They followed me here. I saw whole squadrons of them cutting through clouds after my two-bit Chevy, straight out Route 78 from Jersey.

My parents retired to Lancaster County in the 90s. For my birthday they gave me a 3-day, 3-night stay at a bed and breakfast not far from their house in Ephrata, so I could finish the novel that’s been slowly driving me insane for two years. The weekend before Halloween, I took Friday and Monday off, kissed Julie, and set out on the three-hour drive to Pennsylvania Dutch country.

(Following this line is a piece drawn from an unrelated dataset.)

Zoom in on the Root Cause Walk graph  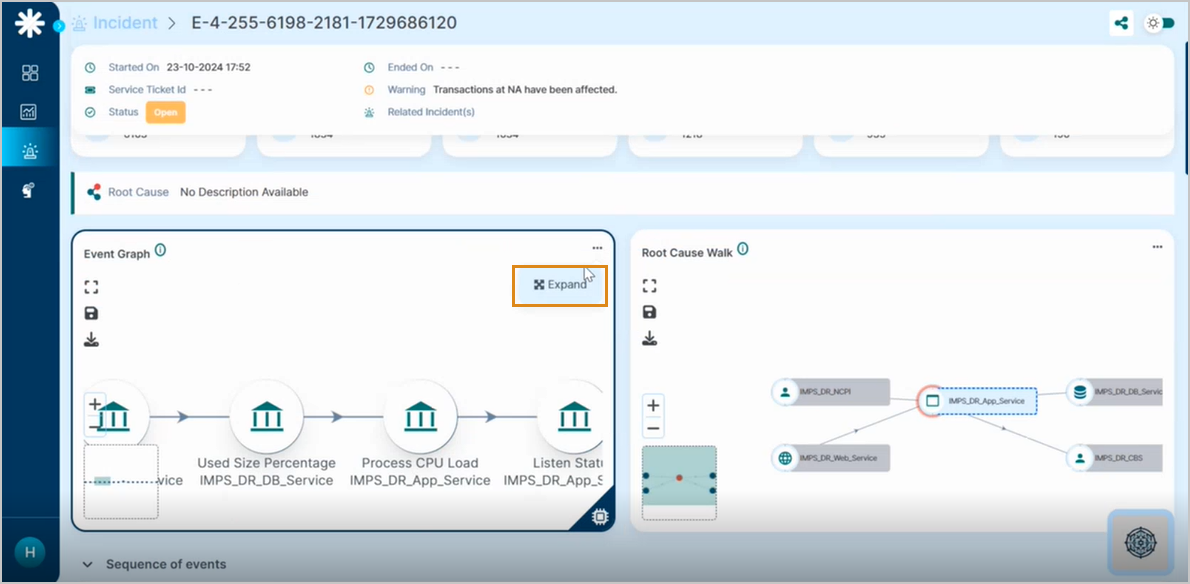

For several months, I now admit, I’ve felt growing pressure. Finishing the drive Friday in late afternoon light, the sun falling like a dragon struck, I could feel hot blood rising. Julie is due in March with our first. After that, who knows? We need more money, too. I can’t tell what sort of father I’ll be. Then there’s this novel, the one I’ve been writing since grad school. I can’t seem to close on it. But if I don’t before March---

The novel is about my stint in the army. It’s what I know. But nobody likes it. My classmates panned the first four chapters. I showed it to a close friend. He asked, “What exactly did you do in there?” “It’s in the book,” I said. “I had a couple rifle platoons. We’d get instruction in classrooms, then we’d go shoot for a while, then we’d tromp around the woods for a few weeks, and after that we’d go to some desert or swamp and train for a month.” “There’s your problem,” he said. “It’s a novel full of guns and maneuvers, but no fighting.” “It was stressful. I learned a lot.” “But it was pre-Iraq. You never faced death. You only shot blanks. Pow pow pow! Who cares?”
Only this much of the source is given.